Linda M. O’Keeffe, PhD, and researchers at the University of Cambridge and Bristol University performed a systematic review and meta-analysis of 52 published studies, representing more than 100,000 living kidney donors. Researchers also reviewed the outcomes of more than 110,000 non-donors to assess the midterm and long-term health risks associated with living kidney donation in adults.
Data showed kidney donors had higher diastolic blood pressure, poorer renal function and a greater risk of end-stage renal disease (ESRD) than non-donors. Female kidney donors had an almost two-fold greater risk than non-donors for pregnancy-related complications, such as preeclampsia.
The researchers found no evidence that living kidney donors had a greater risk for mortality, cardiovascular disease, type 2 diabetes or reduced quality of life. He suggested that the findings may be used to inform prospective donors of the risks associated with kidney donation. “Compared with non-donor populations, living kidney donors have no increased risk for several major chronic diseases, with the exception of ESRD. However, the absolute risk for this disease remains low,” they wrote.
In an accompanying editorial, Cleveland Clinic and University of Pennsylvania kidney specialists Emilio D. Poggio, MD, and Peter P. Reese, MD, MSCE, wrote that despite 6 decades of living kidney donation, large and high-quality studies of ESRD and other relevant outcomes after donation have been completed only in the past decade. However, challenges remain in these comparative studies.
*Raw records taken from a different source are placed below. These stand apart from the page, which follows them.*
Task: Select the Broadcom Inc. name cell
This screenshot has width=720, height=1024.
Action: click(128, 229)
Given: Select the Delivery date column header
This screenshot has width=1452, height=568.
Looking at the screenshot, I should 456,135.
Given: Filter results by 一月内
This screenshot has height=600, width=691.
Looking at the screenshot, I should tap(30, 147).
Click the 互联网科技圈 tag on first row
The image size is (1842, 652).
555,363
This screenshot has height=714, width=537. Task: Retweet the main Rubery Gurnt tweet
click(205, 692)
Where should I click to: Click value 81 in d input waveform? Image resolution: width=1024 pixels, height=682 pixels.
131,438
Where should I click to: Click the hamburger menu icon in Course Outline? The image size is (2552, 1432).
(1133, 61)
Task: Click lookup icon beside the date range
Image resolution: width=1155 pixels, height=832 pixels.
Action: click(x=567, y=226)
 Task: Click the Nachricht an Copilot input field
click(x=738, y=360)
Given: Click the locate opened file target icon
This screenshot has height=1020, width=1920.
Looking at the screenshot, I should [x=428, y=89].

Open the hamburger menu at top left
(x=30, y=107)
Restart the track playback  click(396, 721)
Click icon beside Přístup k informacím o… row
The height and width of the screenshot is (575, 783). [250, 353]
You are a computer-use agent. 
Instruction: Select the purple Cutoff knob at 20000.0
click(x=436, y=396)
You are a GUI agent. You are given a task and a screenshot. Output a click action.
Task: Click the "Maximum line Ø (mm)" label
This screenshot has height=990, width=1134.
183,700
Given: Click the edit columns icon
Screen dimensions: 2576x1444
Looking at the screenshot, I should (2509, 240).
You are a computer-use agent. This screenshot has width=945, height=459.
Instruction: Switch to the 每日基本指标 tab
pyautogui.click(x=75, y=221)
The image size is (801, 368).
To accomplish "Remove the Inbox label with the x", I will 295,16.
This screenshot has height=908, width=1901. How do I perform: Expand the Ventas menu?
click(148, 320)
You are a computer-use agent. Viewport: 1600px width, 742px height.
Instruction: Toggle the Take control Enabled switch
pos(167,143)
“Determining the health consequences of kidney donation poses major methodological challenges, which include identifying an equally healthy group of nondonors for comparison,” they wrote. “O’Keeffe and colleagues rated the quality of these comparison groups in the studies in their analysis and found that most comparison nondonors were probably not as healthy as living kidney donors.”
While the systematic review and meta-analysis provide some important answers, the profession is still a long way from offering precise risk estimates to prospective donors, they wrote.
“[A] close look at the data reminds us that long-term outcomes are uncertain and that precision medicine has not arrived for risk prediction in kidney donors. In the meantime, we should do our best to protect potential donors with careful selection, candor about harms, open discussion about unknowns and a commitment to their lifelong health after nephrectomy. Those goals give us plenty of work to do,” Poggio and Reese wrote.
References:
O’Keeffe LM, et al. Ann Intern Med. 2018, doi:10.7326/M17-3249.
Poggio ED, et al. Ann Intern Med. 2018;doi:10.7326/M17-1235.